There are independent investigations that suggest that review websites such as Trustpilot may have fake reviews. There is controversy about the legitimacy of some of Trustpilot's and other consumer review websites' reviews and the way that it deals with complaints about them, although Trustpilot insists that it strives to only include genuine reviews. The firm allows businesses to selectively display reviews about them, which may violate certain laws or regulations. Trustpilot featured fake reviews for Bizzyloans, Trustpilot deleted them after they were brought to light by KwikChex, an online investigations company. Fake reviewers often steal the identities of real people to falsely build up reviewed companies' reputations. Trustpilot denies that it permits any known fraudulent reviews on its site.
On 14 September 2017, Trustpilot issued an open letter clarifying its review policy following allegations concerning the 'validity of reviews of online estate agent, Purplebricks, by customers'.
On 22 March 2019 The Times reported that estate agents Purplebricks and Foxtons are ‘gaming’ Trustpilot feedback by paying it to help gain better scores.

Reporting reviews

Trustpilot reserves the right to remove reviews without any notice according to their policy. It insists that it always makes a bona fide effort to obey the law and its published policies to ensure that only authentic reviews remain on the website.
Companies are allowed to publicly respond to reviews, or report a review if they believe that it violates Trustpilot's user guidelines or they have no record of the reviewer as a customer. When a company reports a review, it is automatically replaced with a message indicating that it is being assessed. If the reviewer does not supply the requested information within seven days, the review is removed.
Proof of purchase is not automatically required to post a new review so there is little incentive for a company to report positive reviews. Given the company will prefer to report negative reviews, this has the potential to skew reviews in favour of the company.

Hiding Negative Reviews

Facebook Plugin

Users of Trustpilot's Facebook plugin have the option to display only reviews giving a certain score: "Choose the number of reviews that you want to display from the drop-down menu, then select the rating that the displayed reviews will have". This ensures the Facebook end-user does not see any negative reviews in the plug-in.
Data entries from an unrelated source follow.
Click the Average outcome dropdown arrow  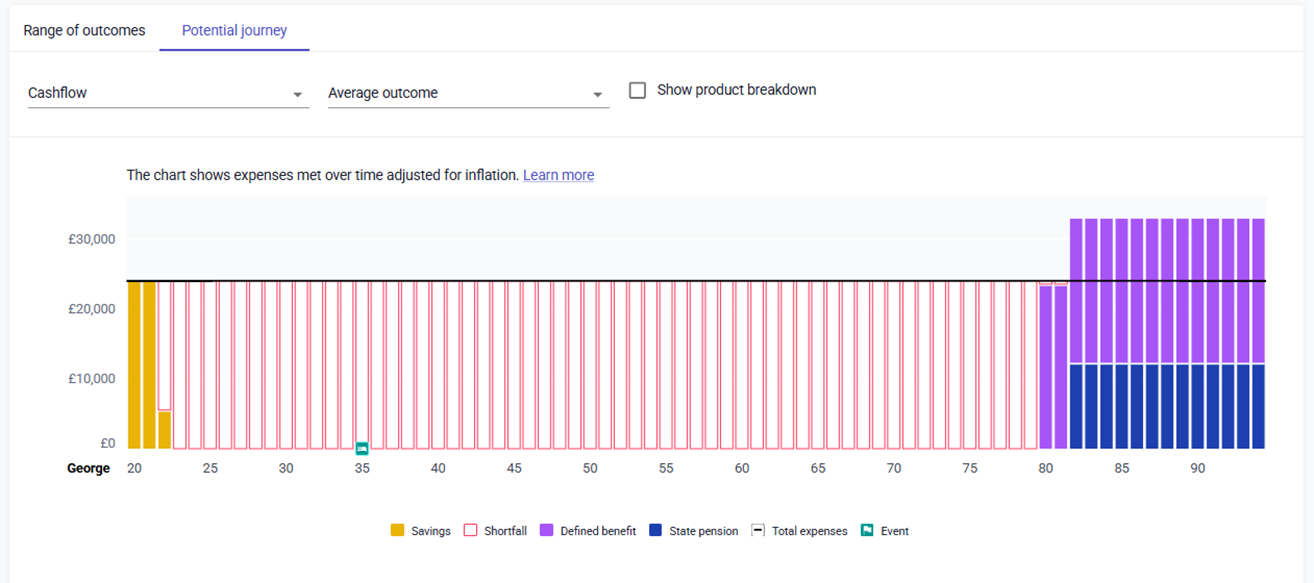tap(597, 94)
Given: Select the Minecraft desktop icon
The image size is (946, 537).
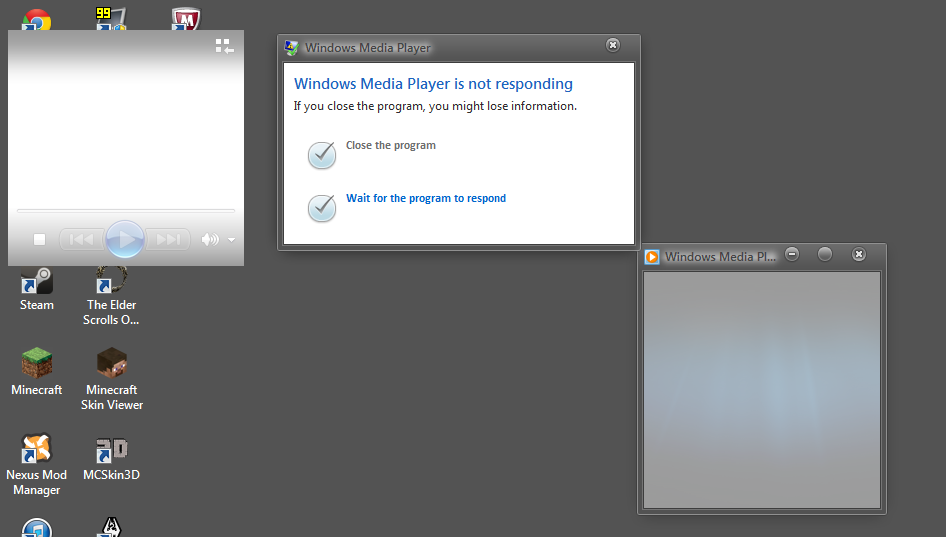Looking at the screenshot, I should [37, 372].
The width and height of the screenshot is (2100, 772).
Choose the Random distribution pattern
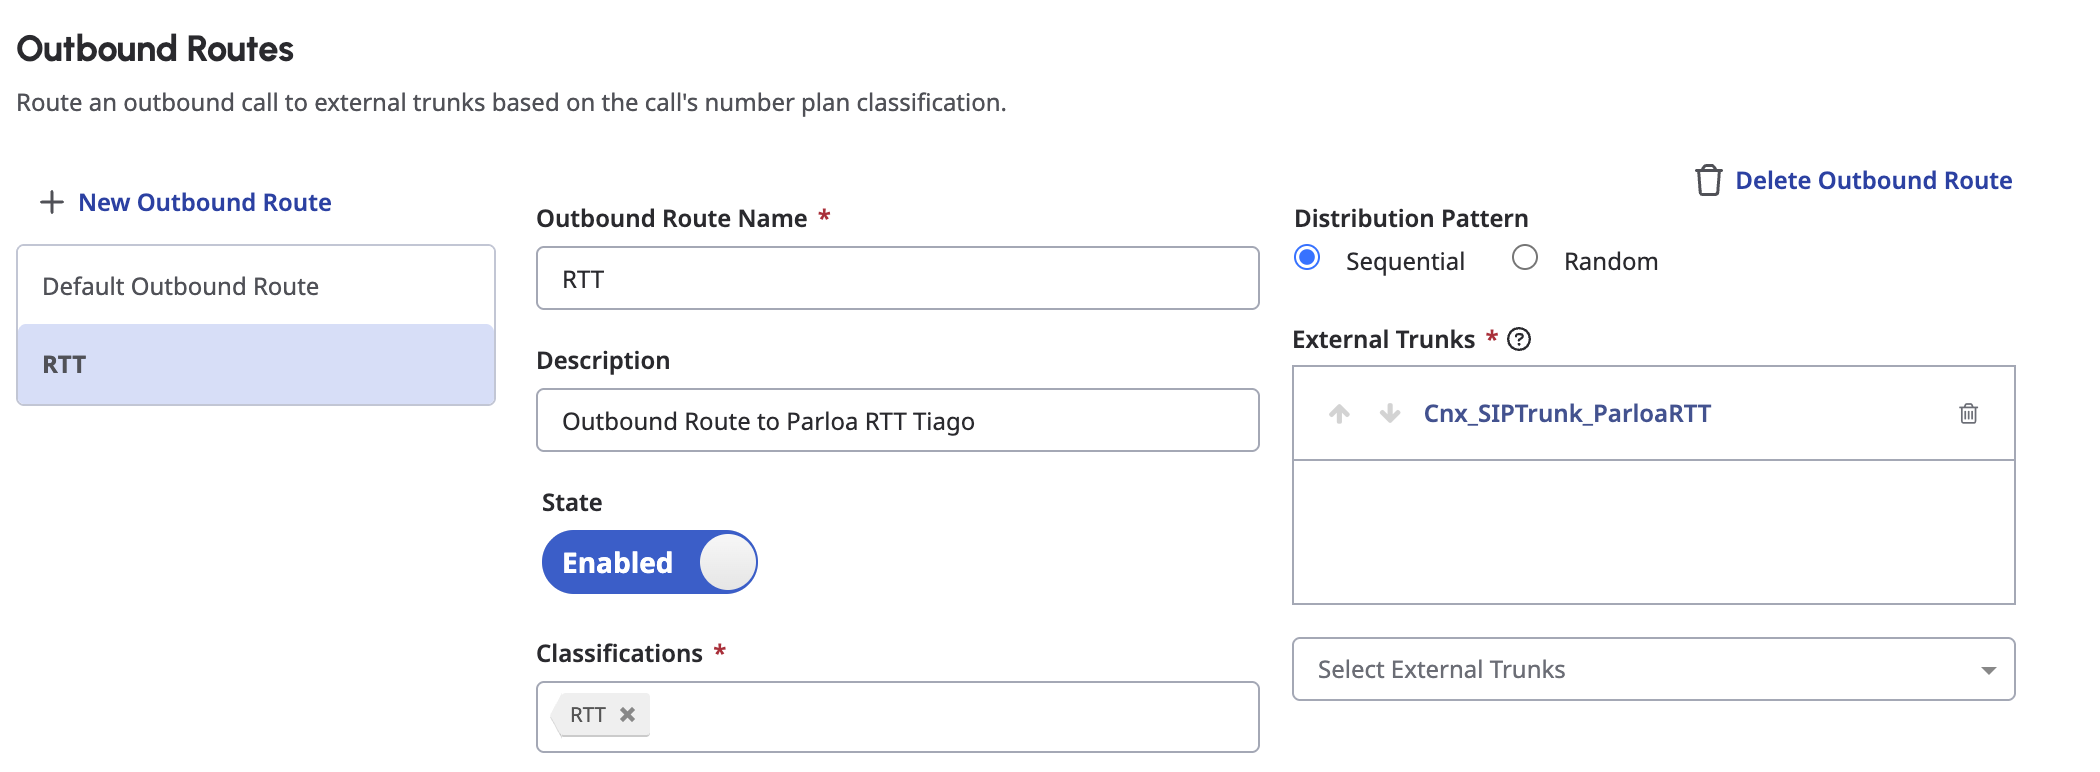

Since the plug-in does not reveal that the reviews displayed are an unrepresentative sample, this feature means Pro subscriber can create a better impression than subscribers to Trustpilot's free products, which do not have this censorship facility.

Trustbox Feature

Paying Trustpilot subscribers using the "Trustbox" feature can ensure only reviews with a minimum star rating will be displayed: there is a setting that "Displays the star ratings that you select, for example, all 3-, 4-, and 5-star reviews".
While Trustpilot concedes " you don't show consumers the full, accurate picture of all your customers' opinions", the Trustbox itself does not reveal that the review selection is filtered, hence may mislead some consumers into believing a company only attracts positive reviews.